TextRank Algorithm for Key Phrase Extraction / Text Summarization.
Problem Statement¶
Suppose you are working for a Newspaper Publisher and you are assigned a task of tagging each of the articles using text mentioned in the articles. You donwload the corpus of data and realise that there are more than 1 Million articles to be tagged.
You have two options to choose from -
- Manually tagging articles
- Designing an Automated System for phrase extraction.
An attempt to manually accomplish this task has following disadvantages -
- Manual processes are subjective with hardly any quality control.
- The sunk cost (money plus time) associated with the manual excercise is huge.
- A manual extraction model is not scalable. With time constraints, the only option available will to add more resources which will diminish the returns on the project.
- The results will not be reproducible.
Its evident that manual process has a number of disadvantages.
This leaves us with option 2 of 'Designing an Automated System for phrase extraction'.
How can we automate the process?
To accomplish the task we need an Extractive NLP (Natural Language Processing) model which can do the task for us at scale. TextRank is inspired from Google's PageRank algorithm which leverages Markov chains for ranking web pages. The Pagerank algorithm is named after Google cofounder - Larry Page.
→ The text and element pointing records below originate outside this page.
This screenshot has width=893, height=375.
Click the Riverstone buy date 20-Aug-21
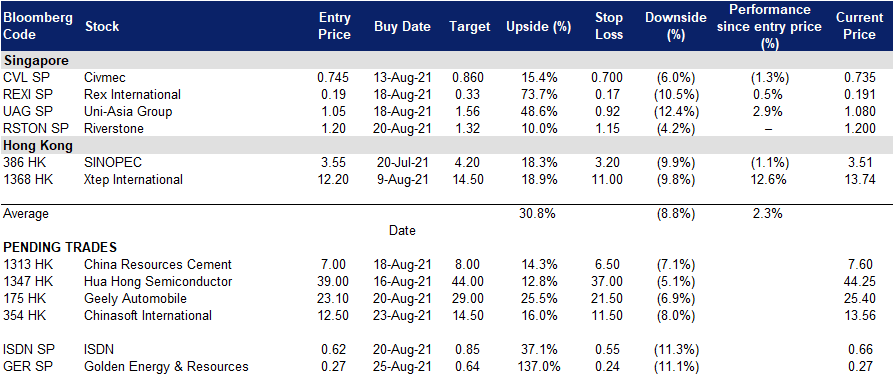[402, 128]
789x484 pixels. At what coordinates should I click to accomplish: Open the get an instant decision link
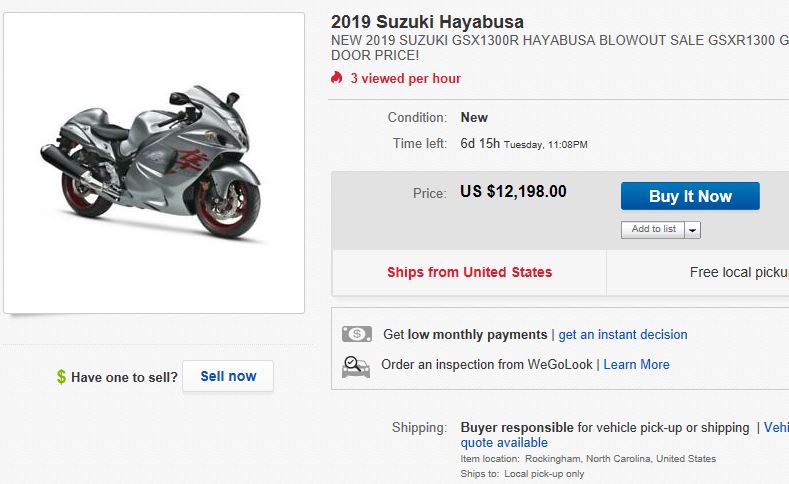623,335
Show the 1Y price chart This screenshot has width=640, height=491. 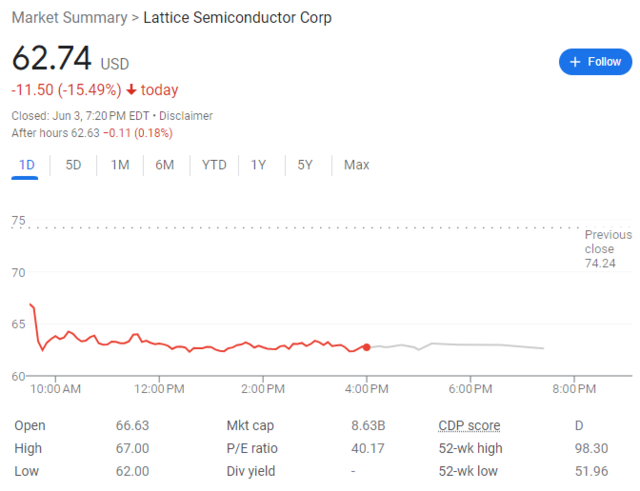click(x=259, y=165)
The Pagerank Algorithm outputs the probability distribution used to represent the likelihood that a person clicking randomly on links will arrive on a particular page.
In this article, we shall try to extend pagerank algorithm to textual data and implement it from scratch using python.
Pre-requisites -¶
Before we jump into the task at hand, please refer to the following articles to brush up the theory on basic building blocks of a pagerank algorithm.
Data -¶
We shall be using "all-the-news" data published on kaggle
The Description of dataset is as follows -
- unnamed - index column
- id - Database ID
- title - Article title
- publication - Publication name
- author - Author name
- date - Date of publication
- year - Year of publication
- month - Month of publication
- url - URL for article (not available for all articles)
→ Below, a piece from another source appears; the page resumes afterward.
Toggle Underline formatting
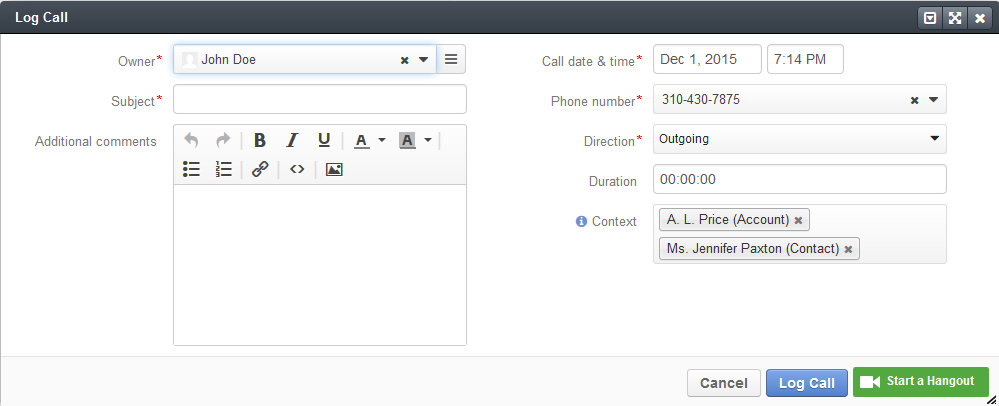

- content - Article content
Lets Start by importing python libraries that we will be needing throughout the process.¶
### Import python libraries
import warnings
warnings.filterwarnings('ignore')
import os
import string
from collections import defaultdict
import itertools
import operator
import networkx
import nltk
from nltk import sent_tokenize, word_tokenize
import numpy as np
import pandas as pd
from IPython.core.interactiveshell import InteractiveShell
InteractiveShell.ast_node_interactivity = "none"
from IPython.display import display
from IPython.display import HTML
display(HTML('<style>.prompt{width: 0px; min-width: 0px; visibility: collapse}</style>'))
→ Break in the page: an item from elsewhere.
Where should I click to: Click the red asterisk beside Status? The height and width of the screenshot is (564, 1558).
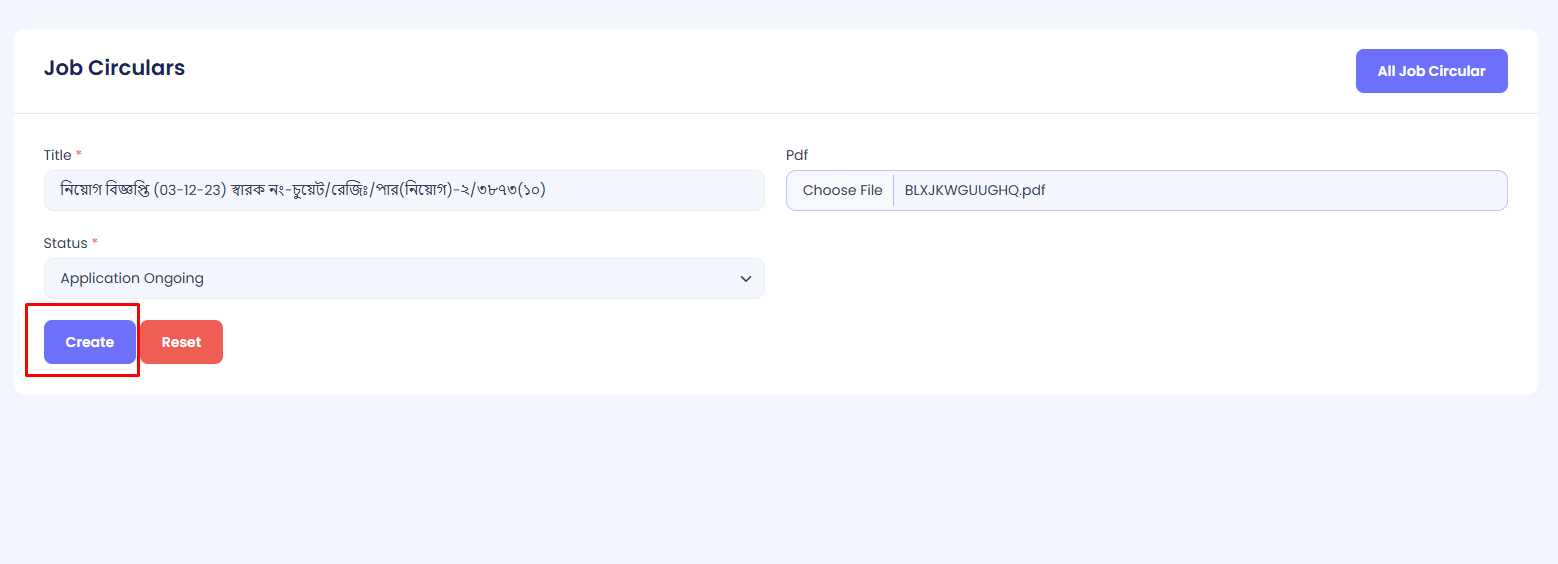[95, 243]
display(HTML("<style>.container { width:100% !important; }</style>"))
raw_data = pd.read_csv('./data/news_articles/all-the-news/articles1.csv', encoding = 'utf-8',
dtype = {'content': unicode})
display(raw_data.head())
For the sake of convenience, we shall randomly sample 10 articles from the corpus.¶
Typically, using bigger data would help in estimating accurate rank scores. But this article is for demonstration purposes only. Since article categories are missing from the original data, one can sample articles and train a pagerank network in a better way using unsupervised clustering algorithm. A clustering would ensure that the articles in each cluster are coherent resulting in a more robust 'proof of concept'.
data = raw_data.loc[:10]
Before we dig into the implementation aspect, lets have a receipe / pseudo code documented which will help us track our progress -¶
Step 0 - Load data (Duh !!!)
Step 1 - Inspect and clean raw data. A free flowing textual data is always subject to noise which can affect the model training process. Hence it is imperative to perform pre-processing to ensure robust fetaure extraction. Please note that the cleaning techinques can be modified and made more elaborate depending on the quality of data.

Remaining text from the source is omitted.